Cost savings aren’t automatic and simply adopting GenAI doesn’t necessitate an increase in efficiency. After all, any tool used poorly can have poor results. Without clear workflows, asset libraries, quality controls, and—most importantly—human oversight, generative tools can actually increase downstream costs. Those increases tend to take the form of increased rework, off-brand outputs, or bloated review cycles.

In some cases, we’ve seen companies introduce generative tools expecting them to function as a silver bullet, only to end up paying their weight in gold for faster mediocrity. Adobe’s report focused on potential, but real-world ROI depends on practice. Only the organizations with the right infrastructure, training, and creative discipline can achieve their fullest potential.

What this means for you

Unlocking cost savings and efficiency gains comes from using GenAI not to cut corners but to re-engineer your creative processes. That means:

  • Automating the repetitive parts of production (like content variation, product descriptions, and file reformatting)

  • Embedding AI at the right stages of the creative workflow focusing on where it should go, instead of just where it could go

  • Using smart QA layers to minimize rework and support publication readiness

The result is leaner, smarter content operations where the average piece of output costs less, performs better, and takes less time to produce.

Reality check #4: team structure and talent strategy

“The increasing rate of work in the modern workplace requires employees to wear many hats.”

What Adobe got right

The fear that AI would replace creatives has proven largely unfounded. In fact, most enterprise organizations are increasing their investments in human talent alongside GenAI, not decreasing. Adobe correctly anticipated that roles would shift, not vanish.

Of course, creative roles don’t look exactly the same as they did five or ten years ago. Creative professionals have evolved into prompt engineers, content strategists, and AI content curators as well as content creators and editors in their own right. AI tools now assist with ideation, design drafts, and writing, but final judgement still rests in the hands of human experts.

Teams are being reshaped, not downsized.

◆ ◆ ◆ ◆

- **Work instructions**
Reproduce the GenAI passage word for word, starting with the words "Reality check #4: team" and ending after "of human experts.". Draw only on the GenAI passage.

- **Given entries**
◆ ◆ ◆ ◆

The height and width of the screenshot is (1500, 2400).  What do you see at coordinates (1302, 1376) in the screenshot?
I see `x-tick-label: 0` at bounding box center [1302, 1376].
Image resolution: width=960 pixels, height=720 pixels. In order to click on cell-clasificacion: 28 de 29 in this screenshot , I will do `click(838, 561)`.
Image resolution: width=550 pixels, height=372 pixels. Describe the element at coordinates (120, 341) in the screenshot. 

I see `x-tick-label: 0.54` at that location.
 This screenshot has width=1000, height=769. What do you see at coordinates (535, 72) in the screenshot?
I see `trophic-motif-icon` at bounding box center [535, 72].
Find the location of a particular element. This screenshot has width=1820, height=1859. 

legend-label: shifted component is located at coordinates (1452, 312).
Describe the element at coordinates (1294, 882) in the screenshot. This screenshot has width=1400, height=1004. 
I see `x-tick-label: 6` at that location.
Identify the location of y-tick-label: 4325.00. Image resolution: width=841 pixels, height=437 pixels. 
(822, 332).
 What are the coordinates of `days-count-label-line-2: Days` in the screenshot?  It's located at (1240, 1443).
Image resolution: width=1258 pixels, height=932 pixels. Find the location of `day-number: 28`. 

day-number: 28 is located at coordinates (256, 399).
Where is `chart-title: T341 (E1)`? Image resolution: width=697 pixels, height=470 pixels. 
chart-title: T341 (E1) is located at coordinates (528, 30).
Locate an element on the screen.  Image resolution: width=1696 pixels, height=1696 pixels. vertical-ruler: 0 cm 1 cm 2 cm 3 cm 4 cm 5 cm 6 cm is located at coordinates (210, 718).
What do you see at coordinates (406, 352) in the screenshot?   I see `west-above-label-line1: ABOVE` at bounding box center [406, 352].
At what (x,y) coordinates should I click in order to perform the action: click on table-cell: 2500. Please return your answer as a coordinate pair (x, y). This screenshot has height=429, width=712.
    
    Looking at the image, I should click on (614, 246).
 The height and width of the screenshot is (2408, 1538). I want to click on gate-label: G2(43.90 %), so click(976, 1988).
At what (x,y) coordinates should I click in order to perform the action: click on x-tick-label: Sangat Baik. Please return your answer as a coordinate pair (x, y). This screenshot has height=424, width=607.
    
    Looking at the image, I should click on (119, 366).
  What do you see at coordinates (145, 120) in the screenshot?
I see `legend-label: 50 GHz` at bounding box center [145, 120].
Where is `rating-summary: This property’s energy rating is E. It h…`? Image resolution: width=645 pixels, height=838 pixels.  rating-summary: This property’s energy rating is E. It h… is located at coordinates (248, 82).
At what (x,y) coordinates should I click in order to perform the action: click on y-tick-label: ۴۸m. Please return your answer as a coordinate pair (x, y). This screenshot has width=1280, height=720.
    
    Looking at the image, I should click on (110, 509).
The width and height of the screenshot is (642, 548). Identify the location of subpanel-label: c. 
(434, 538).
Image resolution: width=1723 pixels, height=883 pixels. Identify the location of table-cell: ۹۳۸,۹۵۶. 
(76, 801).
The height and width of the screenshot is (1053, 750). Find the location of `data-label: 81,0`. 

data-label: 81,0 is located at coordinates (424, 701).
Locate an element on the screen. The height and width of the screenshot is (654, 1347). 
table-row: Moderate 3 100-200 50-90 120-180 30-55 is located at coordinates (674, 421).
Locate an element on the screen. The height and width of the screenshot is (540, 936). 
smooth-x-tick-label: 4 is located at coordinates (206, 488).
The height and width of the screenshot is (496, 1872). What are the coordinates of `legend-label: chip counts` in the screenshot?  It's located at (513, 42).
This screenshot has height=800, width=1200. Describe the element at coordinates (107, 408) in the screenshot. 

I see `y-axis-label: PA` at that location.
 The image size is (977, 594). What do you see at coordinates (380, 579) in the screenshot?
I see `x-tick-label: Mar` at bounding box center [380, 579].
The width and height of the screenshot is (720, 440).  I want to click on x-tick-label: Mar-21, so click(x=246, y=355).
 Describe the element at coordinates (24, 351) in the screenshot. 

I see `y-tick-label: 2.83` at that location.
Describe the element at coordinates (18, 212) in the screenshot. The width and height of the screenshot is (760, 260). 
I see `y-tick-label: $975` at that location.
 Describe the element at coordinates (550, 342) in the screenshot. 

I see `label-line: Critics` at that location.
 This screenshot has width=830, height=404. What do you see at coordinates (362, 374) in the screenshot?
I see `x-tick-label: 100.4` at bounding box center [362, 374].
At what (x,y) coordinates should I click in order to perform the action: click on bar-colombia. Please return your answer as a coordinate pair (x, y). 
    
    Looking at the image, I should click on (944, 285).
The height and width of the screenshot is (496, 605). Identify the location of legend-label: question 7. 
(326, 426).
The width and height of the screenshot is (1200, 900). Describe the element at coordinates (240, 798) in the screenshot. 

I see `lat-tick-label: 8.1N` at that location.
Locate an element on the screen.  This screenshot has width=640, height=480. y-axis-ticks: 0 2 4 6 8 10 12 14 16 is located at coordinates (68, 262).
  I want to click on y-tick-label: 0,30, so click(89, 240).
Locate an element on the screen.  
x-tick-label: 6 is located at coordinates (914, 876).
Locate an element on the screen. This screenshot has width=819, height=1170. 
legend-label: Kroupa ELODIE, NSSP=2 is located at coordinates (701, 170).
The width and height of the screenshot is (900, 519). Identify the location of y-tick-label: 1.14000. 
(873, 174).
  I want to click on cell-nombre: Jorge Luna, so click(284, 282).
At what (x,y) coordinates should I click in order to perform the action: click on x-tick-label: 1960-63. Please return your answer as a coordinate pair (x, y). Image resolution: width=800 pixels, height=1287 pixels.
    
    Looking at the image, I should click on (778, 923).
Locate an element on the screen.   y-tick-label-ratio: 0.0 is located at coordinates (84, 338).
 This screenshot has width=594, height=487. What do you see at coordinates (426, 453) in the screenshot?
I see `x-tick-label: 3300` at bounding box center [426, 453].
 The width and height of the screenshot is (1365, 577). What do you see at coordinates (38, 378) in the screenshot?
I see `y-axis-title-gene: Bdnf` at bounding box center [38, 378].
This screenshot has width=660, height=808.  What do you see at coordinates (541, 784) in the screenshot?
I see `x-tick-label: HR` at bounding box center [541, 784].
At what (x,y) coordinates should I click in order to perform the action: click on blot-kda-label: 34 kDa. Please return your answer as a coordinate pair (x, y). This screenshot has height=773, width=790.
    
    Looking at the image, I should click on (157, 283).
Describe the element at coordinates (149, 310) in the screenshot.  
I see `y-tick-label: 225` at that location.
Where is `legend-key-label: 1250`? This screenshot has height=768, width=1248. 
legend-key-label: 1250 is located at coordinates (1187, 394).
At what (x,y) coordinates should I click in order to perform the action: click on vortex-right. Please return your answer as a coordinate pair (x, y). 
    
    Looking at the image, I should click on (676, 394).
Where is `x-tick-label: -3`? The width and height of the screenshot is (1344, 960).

◆ ◆ ◆ ◆

- **Response to the task**
Reality check #4: team structure and talent strategy

“The increasing rate of work in the modern workplace requires employees to wear many hats.”

What Adobe got right

The fear that AI would replace creatives has proven largely unfounded. In fact, most enterprise organizations are increasing their investments in human talent alongside GenAI, not decreasing. Adobe correctly anticipated that roles would shift, not vanish.

Of course, creative roles don’t look exactly the same as they did five or ten years ago. Creative professionals have evolved into prompt engineers, content strategists, and AI content curators as well as content creators and editors in their own right. AI tools now assist with ideation, design drafts, and writing, but final judgement still rests in the hands of human experts.